Thailand was yesterday downgraded to the lowest level in the US State Department's annual Trafficking in Persons (TIP) report - a move that could trigger sanctions by the United States.
After years of warnings, the US named and shamed Thailand, Malaysia and Venezuela, dumping them at the bottom of a list of countries accused of failing to tackle modern-day slavery, AFP reported from Washington.
Thailand had been on Tier 2 watchlist for four years for poor law enforcement before it dropped to the lowest rung - Tier 3.
The three countries, plus Gambia, found themselves added to a nations such as Iran, North Korea and Syria, which have already been languishing on the lowest tier of the State Department's annual report into human trafficking.

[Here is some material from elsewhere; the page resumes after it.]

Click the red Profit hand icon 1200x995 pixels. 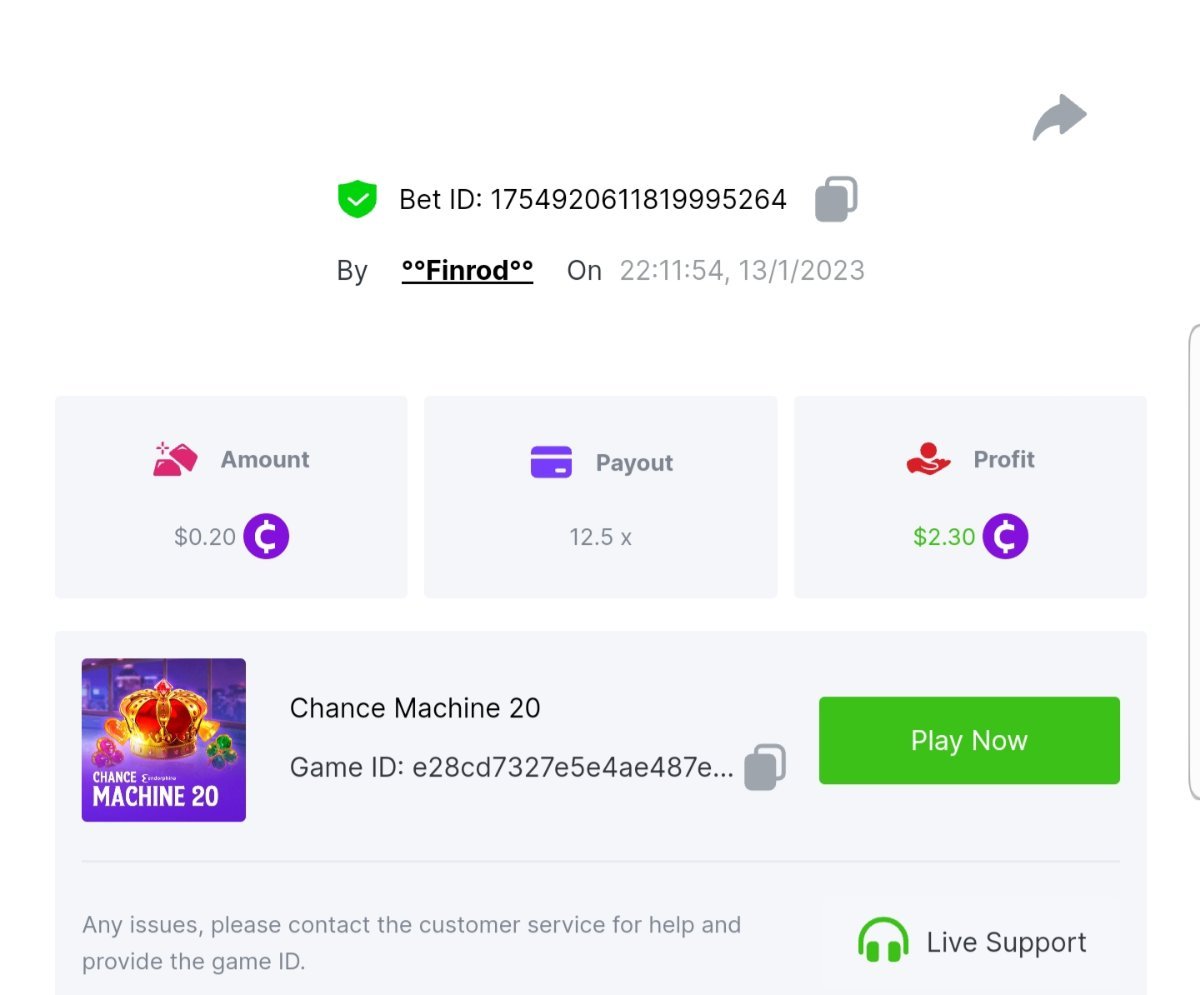click(x=928, y=460)
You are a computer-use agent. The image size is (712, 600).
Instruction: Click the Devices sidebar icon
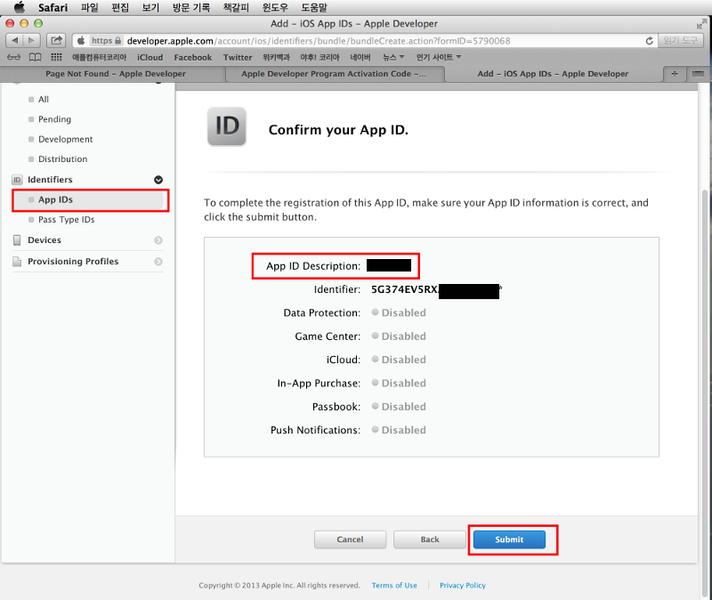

"We each have a responsibility to make this horrific and all-too-common crime a lot less common," US Secretary of State John Kerry wrote in the 2014 TIP report, denouncing what he called "the evil of human trafficking".
Tens of thousands of the world's trafficking victims end up in Thailand as migrants from neighbouring countries "who are forced, coerced, or defrauded into labour or exploited in the sex trade", the report said. The TIP survey was carried out before the military coup.
"Anti-trafficking law enforcement efforts remained insufficient compared with the size of the problem in Thailand, and corruption at all levels hampered the success of these efforts," the report said.
Earlier yesterday, the Commerce Ministry set up a working panel on trade and labour to increase efficiency in solving labour and related trade problems. Srirat Rasrapana, permanent secretary at the ministry, said the panel was made up of representatives from government, plus the public and private sectors.
"All sectors are waiting for the US [anti-trafficking] report. Thailand will move forward to solve labour problems no matter what the report comes out with. The committee will be a deep trilateral collaboration and will show Thailand's seriousness in resolving the [people smuggling] problem," he said.
The new working committee will raise efficiency in countering illegal labour and clearly communicate its unity with the international community in doing this. The panel will also support the work of the National Council for Peace and Order's committee on illegal migrant workers.